Polymorphisms in the SEC8L1 (EXOC4) gene encoding a component of the exocyst complex influence BMI, leptin, and insulin levels in the NHLBI Family Heart Study.

Program Nr: 33 for the 2006 ASHG Annual Meeting

Polymorphisms in the SEC8L1 (EXOC4) gene encoding a component of the exocyst complex influence BMI, leptin, and insulin levels in the NHLBI Family Heart Study. J.B. Wilk¹, J.M. Laramie¹, S. Williamson¹, C. Leiendecker-Foster², J.H. Eckfeldt², I.B. Borecki³, M.A. Province³, R.H. Myers¹. 1) Department of Neurology, Boston University School of Medicine, Boston, MA; 2) Department of Laboratory Medicine and Pathology, University of Minnesota, Minneapolis, MN; 3) Division of Statistical Genomics, Washington University School of Medicine, St. Louis, MO.
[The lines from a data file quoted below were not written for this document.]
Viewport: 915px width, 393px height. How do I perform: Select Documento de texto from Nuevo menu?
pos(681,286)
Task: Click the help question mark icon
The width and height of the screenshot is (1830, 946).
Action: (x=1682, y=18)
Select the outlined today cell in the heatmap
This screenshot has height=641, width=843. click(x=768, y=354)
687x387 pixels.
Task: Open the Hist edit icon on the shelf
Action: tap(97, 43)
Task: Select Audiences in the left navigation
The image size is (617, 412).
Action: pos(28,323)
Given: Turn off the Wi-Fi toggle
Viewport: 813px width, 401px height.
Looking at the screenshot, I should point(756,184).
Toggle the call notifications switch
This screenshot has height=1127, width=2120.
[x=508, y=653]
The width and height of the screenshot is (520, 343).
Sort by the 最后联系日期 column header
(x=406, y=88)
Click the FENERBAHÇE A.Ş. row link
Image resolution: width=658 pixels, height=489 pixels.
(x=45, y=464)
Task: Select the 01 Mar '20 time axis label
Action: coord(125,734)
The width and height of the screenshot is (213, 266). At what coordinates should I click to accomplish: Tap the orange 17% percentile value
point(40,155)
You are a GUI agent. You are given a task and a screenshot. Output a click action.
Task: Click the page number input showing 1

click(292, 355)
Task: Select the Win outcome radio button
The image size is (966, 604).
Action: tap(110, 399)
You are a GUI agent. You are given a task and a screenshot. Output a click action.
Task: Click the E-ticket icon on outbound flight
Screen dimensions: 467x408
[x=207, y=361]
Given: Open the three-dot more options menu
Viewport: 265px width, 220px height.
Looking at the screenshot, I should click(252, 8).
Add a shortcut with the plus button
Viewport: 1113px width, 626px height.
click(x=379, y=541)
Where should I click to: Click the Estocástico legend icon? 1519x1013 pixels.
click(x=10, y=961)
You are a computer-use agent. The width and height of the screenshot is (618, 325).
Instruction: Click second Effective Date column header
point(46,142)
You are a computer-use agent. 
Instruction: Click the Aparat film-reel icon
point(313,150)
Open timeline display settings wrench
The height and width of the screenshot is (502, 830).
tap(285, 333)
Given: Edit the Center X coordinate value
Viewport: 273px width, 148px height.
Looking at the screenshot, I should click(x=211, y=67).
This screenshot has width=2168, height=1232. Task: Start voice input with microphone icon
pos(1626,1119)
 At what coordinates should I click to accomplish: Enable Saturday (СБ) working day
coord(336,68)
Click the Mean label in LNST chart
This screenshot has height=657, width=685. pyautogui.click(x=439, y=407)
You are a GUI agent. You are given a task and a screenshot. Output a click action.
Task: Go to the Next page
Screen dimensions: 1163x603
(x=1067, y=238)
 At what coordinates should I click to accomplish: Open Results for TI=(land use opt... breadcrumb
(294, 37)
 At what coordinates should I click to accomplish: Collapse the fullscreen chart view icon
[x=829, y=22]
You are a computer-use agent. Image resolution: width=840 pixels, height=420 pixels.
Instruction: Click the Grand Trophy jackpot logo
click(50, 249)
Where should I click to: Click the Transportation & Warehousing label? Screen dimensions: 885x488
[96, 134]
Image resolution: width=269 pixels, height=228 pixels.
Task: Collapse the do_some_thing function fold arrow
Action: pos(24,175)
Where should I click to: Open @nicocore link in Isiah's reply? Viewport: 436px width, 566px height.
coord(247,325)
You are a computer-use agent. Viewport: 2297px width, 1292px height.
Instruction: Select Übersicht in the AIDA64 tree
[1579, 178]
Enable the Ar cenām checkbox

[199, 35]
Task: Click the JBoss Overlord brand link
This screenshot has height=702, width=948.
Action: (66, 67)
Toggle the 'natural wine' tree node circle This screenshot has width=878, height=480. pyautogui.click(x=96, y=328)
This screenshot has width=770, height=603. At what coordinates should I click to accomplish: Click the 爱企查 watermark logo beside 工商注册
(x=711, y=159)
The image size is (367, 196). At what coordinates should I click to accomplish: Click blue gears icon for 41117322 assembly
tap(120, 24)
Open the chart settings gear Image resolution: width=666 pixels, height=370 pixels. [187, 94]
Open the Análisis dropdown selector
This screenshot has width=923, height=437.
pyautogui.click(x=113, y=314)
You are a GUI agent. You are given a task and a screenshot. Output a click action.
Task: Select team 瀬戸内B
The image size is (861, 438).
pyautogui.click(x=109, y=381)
Linkage to body mass index (BMI) was identified on chromosome 7q in the NHLBI Family Heart Study. Fine-mapping of the region with SNPs was performed in a subset of 730 people from 171 families exhibiting linkage. SEC8L1 is an 800kb gene residing within 660kb of the microsatellite with the peak evidence for linkage. The SEC8L1 protein translocates to the plasma membrane as a component of the exocyst complex (Exo70) where it is thought to influence the docking of GLUT4, an insulin-responsive transporter protein in adipocytes. BMI, glucose, insulin and plasma leptin measurements were studied. All traits were defined separately by sex adjusting for age and study center locations in MA, MN, NC, and UT. Thirty SNPs in the SEC8L1 gene were evaluated using family based association tests (FBAT) and generalized estimating equations (GEE). The best FBAT result was found for insulin (p=0.005), whereas GEE results were strongest for glucose (p=0.004) and BMI traits (p=0.009). Haplotype studies in FBAT identified a 3-SNP haplotype predicting BMI (p=0.002) and 5 and 7-SNP haplotypes predicting insulin levels (p=0.001). In a subset of 237 obese/overweight participants, a dichotomous outcome variable was defined based on the gender specific median of plasma leptin measurements (12.9 ng/mL for men; 36.7 ng/mL for women). This cutoff on leptin levels splits the sample into two groups with a mean BMI difference of 5 units (mean BMI 37 vs. 32 in men and 40 vs. 35 in women). Insulin levels were also different between the two groups. SNPs in SEC8L1 produced odds ratios of 3.2 (p-value=0.004) for a 16% frequent recessive genotype predicting high leptin/high BMI in the obese/overweight subset. These results suggest that polymorphisms in SEC8L1 may influence risk for obesity.